Internet nos ofrece la posibilidad de invertir el panóptico foucaultiano, de ser nosotros quienes observamos y controlamos al poder, y no a la inversa. Esta es la premisa que hasta hace bien poco dábamos por supuesta. Hoy comenzamos a tener la sospecha de que mientras retozamos dichosos en el ciberespacio hemos entrado sin saberlo en una nueva jaula de hierro, bien vigilada y sujeta a un escrutinio anónimo. Todavía no conocemos con exactitud la dimensión exacta de esta amenaza o quién se va a ver beneficiado por ella, y mucho menos sus consecuencias a largo plazo.

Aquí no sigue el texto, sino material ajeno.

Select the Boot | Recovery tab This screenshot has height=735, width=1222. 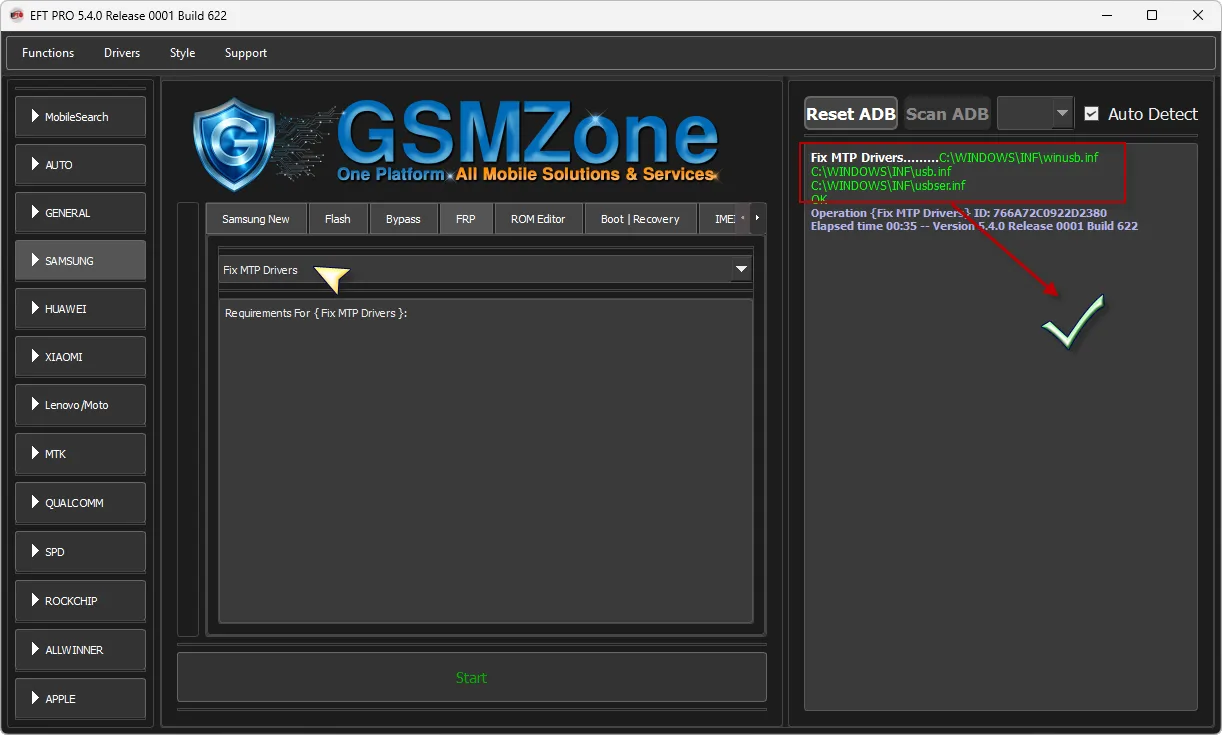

Por eso conviene que abandonemos la situación de encantamiento y embeleso en que nos ha sumido la digitalización y tomemos conciencia de sus ambivalencias. Que, como bien dijeran Adorno y Horkheimer en su día respecto de la Ilustración, todo avance en el proceso de racionalización del mundo tiene también sus costes, genera su propia antítesis. Si reaccionamos rápido puede que aún estemos a tiempo de evitar que este espacio de libertad se convierta en una nueva forma de dominación. En la peor de todas, además, porque es silenciosa, encubierta y, por tanto, imbatible. Un nuevo Mundo feliz con soma digitalizado.
Fernando Vallespín es catedrático de Ciencia Política en la Universidad Autónoma de Madrid.